Exercise details
Lines with the word "agent" are the answer; copy each of them from the data below.

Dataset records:
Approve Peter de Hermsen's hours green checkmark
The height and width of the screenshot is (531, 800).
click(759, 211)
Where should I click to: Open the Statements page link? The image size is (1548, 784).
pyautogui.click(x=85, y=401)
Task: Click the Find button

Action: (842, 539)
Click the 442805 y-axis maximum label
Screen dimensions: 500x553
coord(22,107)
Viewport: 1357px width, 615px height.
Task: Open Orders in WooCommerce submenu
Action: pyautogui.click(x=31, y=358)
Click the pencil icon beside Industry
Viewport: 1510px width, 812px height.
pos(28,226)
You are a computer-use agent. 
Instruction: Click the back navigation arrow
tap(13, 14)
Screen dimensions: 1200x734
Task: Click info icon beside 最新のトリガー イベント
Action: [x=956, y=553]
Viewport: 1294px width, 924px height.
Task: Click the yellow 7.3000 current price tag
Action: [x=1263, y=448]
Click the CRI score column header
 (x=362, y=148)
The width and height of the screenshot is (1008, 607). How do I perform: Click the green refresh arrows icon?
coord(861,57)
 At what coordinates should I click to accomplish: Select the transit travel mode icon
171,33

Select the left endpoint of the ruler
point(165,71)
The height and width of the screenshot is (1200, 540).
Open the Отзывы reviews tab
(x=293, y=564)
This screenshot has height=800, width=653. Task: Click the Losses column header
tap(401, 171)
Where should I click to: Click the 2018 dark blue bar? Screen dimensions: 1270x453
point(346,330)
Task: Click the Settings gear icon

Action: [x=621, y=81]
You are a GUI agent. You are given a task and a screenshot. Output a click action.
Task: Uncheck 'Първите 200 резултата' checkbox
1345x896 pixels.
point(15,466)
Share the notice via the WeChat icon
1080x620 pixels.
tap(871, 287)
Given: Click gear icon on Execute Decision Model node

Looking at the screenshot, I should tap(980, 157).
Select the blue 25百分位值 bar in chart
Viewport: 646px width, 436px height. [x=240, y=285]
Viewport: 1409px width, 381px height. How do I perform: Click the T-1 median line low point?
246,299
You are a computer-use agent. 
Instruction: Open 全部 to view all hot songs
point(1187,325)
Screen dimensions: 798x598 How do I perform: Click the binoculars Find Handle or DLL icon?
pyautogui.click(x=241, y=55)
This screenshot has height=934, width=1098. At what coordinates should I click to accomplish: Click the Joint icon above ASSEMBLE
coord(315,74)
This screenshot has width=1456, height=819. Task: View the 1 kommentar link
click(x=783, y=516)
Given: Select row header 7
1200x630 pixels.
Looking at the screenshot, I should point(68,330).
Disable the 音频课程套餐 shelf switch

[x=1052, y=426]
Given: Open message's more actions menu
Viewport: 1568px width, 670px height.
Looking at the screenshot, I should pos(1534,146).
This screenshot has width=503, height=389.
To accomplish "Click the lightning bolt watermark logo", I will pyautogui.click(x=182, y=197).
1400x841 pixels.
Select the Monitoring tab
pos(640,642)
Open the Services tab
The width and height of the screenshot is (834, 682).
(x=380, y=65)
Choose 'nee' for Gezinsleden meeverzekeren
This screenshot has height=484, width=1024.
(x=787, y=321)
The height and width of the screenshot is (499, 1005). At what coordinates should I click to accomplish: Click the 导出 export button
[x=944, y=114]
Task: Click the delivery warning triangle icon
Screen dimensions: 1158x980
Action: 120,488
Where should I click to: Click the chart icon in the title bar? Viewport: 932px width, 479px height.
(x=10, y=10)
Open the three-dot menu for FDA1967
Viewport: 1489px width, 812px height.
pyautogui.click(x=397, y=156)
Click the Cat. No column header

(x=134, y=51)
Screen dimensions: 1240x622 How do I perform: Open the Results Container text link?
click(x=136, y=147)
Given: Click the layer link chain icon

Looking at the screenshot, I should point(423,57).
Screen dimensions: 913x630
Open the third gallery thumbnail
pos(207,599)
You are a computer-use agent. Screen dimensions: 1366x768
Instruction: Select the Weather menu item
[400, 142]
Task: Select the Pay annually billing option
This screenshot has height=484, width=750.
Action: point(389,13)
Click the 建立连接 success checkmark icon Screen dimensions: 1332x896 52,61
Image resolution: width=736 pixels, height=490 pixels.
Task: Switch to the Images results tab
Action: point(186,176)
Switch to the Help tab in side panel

Answer space
You are a computer-use agent. 
You are a GUI agent. You are given a task and a screenshot. Output a click action.
You are a computer-use agent. 
You are a computer-use agent. Screen dimensions: 1366x768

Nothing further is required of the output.